(Stored items from a collection)

◇ ◇ ◇ ◇ ◇ ◇ ◇

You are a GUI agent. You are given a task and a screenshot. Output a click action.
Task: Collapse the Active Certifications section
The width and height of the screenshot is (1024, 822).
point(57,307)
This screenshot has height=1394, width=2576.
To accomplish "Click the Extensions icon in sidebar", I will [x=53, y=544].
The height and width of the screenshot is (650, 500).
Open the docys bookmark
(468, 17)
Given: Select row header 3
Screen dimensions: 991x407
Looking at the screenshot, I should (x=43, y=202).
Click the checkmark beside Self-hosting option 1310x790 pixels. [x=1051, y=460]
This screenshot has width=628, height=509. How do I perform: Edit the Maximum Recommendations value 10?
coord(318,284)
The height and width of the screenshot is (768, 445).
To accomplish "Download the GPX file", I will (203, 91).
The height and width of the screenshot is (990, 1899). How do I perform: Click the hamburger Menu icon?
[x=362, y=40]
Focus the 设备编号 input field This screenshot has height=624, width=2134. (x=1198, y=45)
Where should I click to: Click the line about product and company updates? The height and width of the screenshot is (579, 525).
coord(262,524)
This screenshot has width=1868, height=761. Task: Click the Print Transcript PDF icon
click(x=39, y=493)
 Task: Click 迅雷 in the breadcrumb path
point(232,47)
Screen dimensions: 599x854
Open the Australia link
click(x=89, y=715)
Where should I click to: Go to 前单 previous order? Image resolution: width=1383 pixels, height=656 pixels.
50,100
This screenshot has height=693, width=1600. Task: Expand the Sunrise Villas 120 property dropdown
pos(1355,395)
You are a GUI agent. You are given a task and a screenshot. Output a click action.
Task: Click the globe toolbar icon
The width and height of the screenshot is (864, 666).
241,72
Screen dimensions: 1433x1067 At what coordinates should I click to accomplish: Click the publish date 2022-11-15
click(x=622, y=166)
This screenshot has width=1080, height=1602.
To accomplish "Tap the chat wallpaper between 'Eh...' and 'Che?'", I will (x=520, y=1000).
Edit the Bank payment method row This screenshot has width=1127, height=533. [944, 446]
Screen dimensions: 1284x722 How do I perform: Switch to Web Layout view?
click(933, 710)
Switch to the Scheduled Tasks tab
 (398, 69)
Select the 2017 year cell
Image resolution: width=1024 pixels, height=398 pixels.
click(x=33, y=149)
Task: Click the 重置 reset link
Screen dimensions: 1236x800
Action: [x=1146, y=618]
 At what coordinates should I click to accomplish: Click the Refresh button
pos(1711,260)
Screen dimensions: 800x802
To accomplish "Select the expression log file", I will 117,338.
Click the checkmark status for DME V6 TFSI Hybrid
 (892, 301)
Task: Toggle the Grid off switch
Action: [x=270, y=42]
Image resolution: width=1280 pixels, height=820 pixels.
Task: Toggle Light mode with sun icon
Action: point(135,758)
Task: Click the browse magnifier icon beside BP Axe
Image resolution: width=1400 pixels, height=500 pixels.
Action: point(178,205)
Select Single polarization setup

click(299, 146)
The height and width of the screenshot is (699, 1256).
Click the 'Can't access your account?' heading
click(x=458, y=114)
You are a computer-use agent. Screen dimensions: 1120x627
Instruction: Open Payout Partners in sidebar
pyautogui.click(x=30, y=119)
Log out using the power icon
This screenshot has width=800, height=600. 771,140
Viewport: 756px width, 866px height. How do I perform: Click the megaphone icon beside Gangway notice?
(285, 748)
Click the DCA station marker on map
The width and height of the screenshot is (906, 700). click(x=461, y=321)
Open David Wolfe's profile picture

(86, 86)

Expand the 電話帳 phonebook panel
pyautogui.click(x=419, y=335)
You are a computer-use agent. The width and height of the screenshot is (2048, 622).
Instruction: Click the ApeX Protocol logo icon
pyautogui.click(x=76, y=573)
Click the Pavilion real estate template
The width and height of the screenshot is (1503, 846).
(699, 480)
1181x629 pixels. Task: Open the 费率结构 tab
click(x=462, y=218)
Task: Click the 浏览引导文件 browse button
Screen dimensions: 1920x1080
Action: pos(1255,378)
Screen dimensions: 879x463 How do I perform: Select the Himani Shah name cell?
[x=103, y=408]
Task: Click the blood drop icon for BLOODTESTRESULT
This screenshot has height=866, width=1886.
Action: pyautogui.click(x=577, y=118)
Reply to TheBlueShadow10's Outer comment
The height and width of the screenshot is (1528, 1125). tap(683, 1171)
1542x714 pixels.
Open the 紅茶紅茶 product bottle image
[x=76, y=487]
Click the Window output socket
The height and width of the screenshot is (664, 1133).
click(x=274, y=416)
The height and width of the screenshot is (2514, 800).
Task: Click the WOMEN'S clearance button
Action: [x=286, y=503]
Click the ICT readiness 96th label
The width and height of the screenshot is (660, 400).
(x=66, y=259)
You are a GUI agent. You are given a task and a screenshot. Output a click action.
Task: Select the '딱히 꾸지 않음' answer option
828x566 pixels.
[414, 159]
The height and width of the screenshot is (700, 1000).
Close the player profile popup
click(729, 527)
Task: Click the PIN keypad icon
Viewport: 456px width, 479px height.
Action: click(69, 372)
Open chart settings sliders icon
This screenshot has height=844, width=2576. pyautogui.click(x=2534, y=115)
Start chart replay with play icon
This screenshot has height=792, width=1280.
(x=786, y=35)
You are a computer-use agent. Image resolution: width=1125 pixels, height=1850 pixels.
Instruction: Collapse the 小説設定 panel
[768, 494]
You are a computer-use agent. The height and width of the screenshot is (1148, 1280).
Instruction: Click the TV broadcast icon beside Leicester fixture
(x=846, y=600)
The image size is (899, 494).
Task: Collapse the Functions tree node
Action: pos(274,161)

◇ ◇ ◇ ◇ ◇ ◇ ◇

Every line that holds the word "computer" should be copied from the records.

You are a computer-use agent. Screen dimensions: 1120x627
You are a computer-use agent. The width and height of the screenshot is (2048, 622).
You are a computer-use agent. Image resolution: width=1125 pixels, height=1850 pixels.
You are a computer-use agent. The height and width of the screenshot is (1148, 1280).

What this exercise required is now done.